Lina écarta une mèche blonde qui dansait devant son beau regard ironique.

— Tu ne veux tout de même pas que j’aille m’agenouiller devant cette idiote en la suppliant de venir bâfrer ses nouilles à ma table !

— Les idiotes, ça s’apprivoise, Lina.

— Je ne suis pas dompteuse. Le jour où ça m’amusera je mettrai une veste à brandebourgs et des bottes cirées.

— Tu es ignoble !

— Répète !

Le regard clair de Lina venait de s’assombrir. Il était presque mauve soudain.

— Si ma fille importune la Signora, je peux lui dire de prendre le train pour rentrer à la maison ? proposa le Presidente d’un ton lugubre.

Philippe haussa les épaules.

— Pas question ! répondit-il.

— Qu’est-ce qu’il a dit ? interrogea Lina.

— Rien !

— Il a parlé de train, treno, c’est le train, n’est-ce pas ?

Philippe repoussa son assiette.

— C’est marrant tout de même, que tu restes banquise sous ce soleil, Lina.

Il quitta la table et sortit. Le taxi était stationné sous un frêle toit de cannisse qui le zébrait d’ombres rectilignes. Sirella avait repris sa place et pleurait en silence. Il s’approcha, passa sa main valide par la portière et la posa sur les cheveux de Sirella.

Elle sursauta et recula pour fuir le contact.

— Mademoiselle, murmura-t-il dans un souffle.

Il avait parlé français et ce « Mademoiselle » la calma mieux que n’auraient su le faire les plus suaves paroles. Elle le regarda à travers ses larmes. Philippe vit qu’elle avait une peau d’une incroyable douceur.

— Vous vous souvenez de moi ? demanda-t-il.

Sa question la surprit.
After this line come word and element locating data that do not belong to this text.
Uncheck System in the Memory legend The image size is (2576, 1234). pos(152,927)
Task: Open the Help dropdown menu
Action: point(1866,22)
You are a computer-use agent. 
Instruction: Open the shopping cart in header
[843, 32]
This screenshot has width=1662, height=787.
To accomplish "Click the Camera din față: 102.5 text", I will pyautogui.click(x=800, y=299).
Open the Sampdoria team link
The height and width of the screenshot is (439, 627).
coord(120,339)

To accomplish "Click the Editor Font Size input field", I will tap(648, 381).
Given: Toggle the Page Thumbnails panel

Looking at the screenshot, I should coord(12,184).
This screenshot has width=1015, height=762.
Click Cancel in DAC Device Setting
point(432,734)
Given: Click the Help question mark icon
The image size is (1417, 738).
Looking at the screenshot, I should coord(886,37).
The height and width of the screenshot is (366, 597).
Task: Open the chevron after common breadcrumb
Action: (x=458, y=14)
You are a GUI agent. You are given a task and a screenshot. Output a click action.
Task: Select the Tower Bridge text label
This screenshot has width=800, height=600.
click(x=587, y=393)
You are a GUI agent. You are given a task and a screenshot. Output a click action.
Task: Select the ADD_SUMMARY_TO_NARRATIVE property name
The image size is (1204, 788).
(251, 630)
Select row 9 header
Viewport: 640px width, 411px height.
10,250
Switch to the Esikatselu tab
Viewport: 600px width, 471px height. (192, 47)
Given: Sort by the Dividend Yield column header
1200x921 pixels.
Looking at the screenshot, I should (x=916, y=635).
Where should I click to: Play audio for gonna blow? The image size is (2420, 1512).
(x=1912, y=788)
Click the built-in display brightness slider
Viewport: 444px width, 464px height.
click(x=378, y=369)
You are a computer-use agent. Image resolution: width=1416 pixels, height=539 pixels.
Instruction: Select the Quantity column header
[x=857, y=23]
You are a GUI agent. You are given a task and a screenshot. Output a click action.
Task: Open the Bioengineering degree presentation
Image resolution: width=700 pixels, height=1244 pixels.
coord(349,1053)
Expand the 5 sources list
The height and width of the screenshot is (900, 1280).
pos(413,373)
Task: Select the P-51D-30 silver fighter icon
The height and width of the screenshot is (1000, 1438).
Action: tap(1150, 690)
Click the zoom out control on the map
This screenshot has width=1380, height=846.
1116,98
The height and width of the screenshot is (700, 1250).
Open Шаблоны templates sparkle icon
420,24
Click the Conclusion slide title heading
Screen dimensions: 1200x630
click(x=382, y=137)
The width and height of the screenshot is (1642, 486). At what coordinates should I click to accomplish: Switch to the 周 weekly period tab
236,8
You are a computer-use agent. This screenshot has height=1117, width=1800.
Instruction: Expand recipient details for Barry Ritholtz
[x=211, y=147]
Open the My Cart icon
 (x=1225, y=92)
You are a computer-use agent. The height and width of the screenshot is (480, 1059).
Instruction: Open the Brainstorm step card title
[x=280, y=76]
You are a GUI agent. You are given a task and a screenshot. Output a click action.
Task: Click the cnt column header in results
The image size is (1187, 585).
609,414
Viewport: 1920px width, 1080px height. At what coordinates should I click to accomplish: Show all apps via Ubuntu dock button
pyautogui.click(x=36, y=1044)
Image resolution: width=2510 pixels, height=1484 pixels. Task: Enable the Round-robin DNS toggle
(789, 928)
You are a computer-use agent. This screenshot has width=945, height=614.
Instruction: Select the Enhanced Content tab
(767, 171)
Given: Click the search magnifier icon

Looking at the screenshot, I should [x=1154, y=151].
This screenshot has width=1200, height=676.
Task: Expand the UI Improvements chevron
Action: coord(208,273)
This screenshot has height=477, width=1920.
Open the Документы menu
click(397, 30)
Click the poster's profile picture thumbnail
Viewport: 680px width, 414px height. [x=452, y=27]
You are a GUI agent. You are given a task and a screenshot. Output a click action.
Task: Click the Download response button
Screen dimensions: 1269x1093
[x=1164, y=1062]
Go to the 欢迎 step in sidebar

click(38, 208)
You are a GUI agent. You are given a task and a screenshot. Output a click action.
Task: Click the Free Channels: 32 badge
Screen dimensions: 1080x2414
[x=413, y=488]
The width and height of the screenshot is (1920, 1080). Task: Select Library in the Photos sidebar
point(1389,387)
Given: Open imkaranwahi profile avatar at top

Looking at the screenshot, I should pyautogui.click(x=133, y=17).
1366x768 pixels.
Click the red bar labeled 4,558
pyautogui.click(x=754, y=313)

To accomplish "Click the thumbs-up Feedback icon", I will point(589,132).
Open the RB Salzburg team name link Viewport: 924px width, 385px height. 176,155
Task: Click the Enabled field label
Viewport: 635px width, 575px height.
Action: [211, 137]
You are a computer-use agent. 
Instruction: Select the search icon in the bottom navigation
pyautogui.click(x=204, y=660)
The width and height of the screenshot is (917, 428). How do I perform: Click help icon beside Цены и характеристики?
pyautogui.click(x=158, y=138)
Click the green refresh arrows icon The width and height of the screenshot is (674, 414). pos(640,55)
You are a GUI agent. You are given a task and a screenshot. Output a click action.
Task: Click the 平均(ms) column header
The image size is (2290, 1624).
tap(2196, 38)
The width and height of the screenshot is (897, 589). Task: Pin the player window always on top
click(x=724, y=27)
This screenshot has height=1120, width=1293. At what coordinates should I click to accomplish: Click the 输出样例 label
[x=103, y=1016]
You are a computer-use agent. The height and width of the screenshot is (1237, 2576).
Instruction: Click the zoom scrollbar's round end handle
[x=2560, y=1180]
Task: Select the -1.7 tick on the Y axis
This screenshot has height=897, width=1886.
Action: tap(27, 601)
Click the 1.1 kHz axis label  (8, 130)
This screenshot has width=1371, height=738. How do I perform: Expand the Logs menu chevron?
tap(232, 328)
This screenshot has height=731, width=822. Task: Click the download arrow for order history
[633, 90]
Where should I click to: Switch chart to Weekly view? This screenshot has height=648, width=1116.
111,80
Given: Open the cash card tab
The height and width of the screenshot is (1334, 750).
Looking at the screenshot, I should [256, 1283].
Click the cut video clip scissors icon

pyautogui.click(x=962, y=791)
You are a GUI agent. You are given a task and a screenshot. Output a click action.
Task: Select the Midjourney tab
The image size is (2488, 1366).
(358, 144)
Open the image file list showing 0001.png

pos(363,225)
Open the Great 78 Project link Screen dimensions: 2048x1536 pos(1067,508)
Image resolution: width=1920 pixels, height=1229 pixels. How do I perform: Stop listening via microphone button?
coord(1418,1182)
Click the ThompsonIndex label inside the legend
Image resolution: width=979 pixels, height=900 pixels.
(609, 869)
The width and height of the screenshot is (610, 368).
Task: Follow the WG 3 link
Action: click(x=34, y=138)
Elle eut un froncement de sourcils.

— Un jour, sur le port… Nous écoutions la même musique, moi dans ma voiture et vous près de votre panier de noix de coco. C’était le matin de mon accident. Je vous ai regardée, je vous ai souri ; mais vous avez détourné les yeux. Peut-être que si vous aviez répondu à mon sourire je n’aurais pas eu cet accident.

— Pourquoi ? demanda-t-elle.

C’était le premier mot qu’elle proférait. Il aima sa voix. C’était une voix grave et ferme.

— Ce serait trop long à vous expliquer. Quand l’accident s’est produit, je n’étais pas dans mon état normal. Je me sentais triste à mourir… Oui, à mourir, comprenez-vous ?

Il ne sut pas si elle avait compris ou non le sens profond de cette confidence ; en tout cas, il vit qu’elle réagissait.

— Pourquoi avez-vous quitté la table ?

— Parce que je mange mal et que la dame se moquait de moi !

— C’est faux, mentit le jeune homme.

— Si, s’obstina Sirella. Elle m’en veut d’être ici. Mon père me disait qu’elle était gentille et joyeuse, mais ce n’est pas vrai. Je veux rentrer à la maison !

Il rit, ce qui surprit la jeune fille.

— Vous savez ce que ça me rappelle, Sirella ? Lorsque j’étais tout petit garçon, je suppliais mon père de m’emmener à la pêche avec lui. Je ne le voyais jamais partir, car il se levait avant l’aurore ; mais je le voyais revenir et j’étais impressionné par son attirail et les poissons qu’il rapportait. Je l’ai tant imploré qu’un jour il a accepté que je l’accompagnasse. Il m’a réveillé alors qu’il faisait encore nuit. Je me souviens du café au lait tiède dans le silence cafardeux de notre petit appartement ; et puis des rues vides et glacées de l’aube ; aussi d’un train de banlieue qui sentait le charbon et dont les banquettes collaient. Il y avait des mégots par terre. Des types mal réveillés qui crachaient. J’ai somnolé. Nous sommes descendus dans une petite gare dont je ne me suis jamais rappelé le nom. Le jour gris se levait, avec son emballage de brouillard. Nous avons suivi un petit chemin plein d’ornières et bordé de cabanes rafistolées avec des boîtes de conserves aplaties. Et soudain il y a eu la rivière. C’aurait pu être très beau ; c’était très laid : une eau sale, une berge pelée jonchée de vieux papiers… Alors je me suis mis à pleurer et j’ai dit : « Je veux rentrer à la maison », un peu comme vous venez de le dire.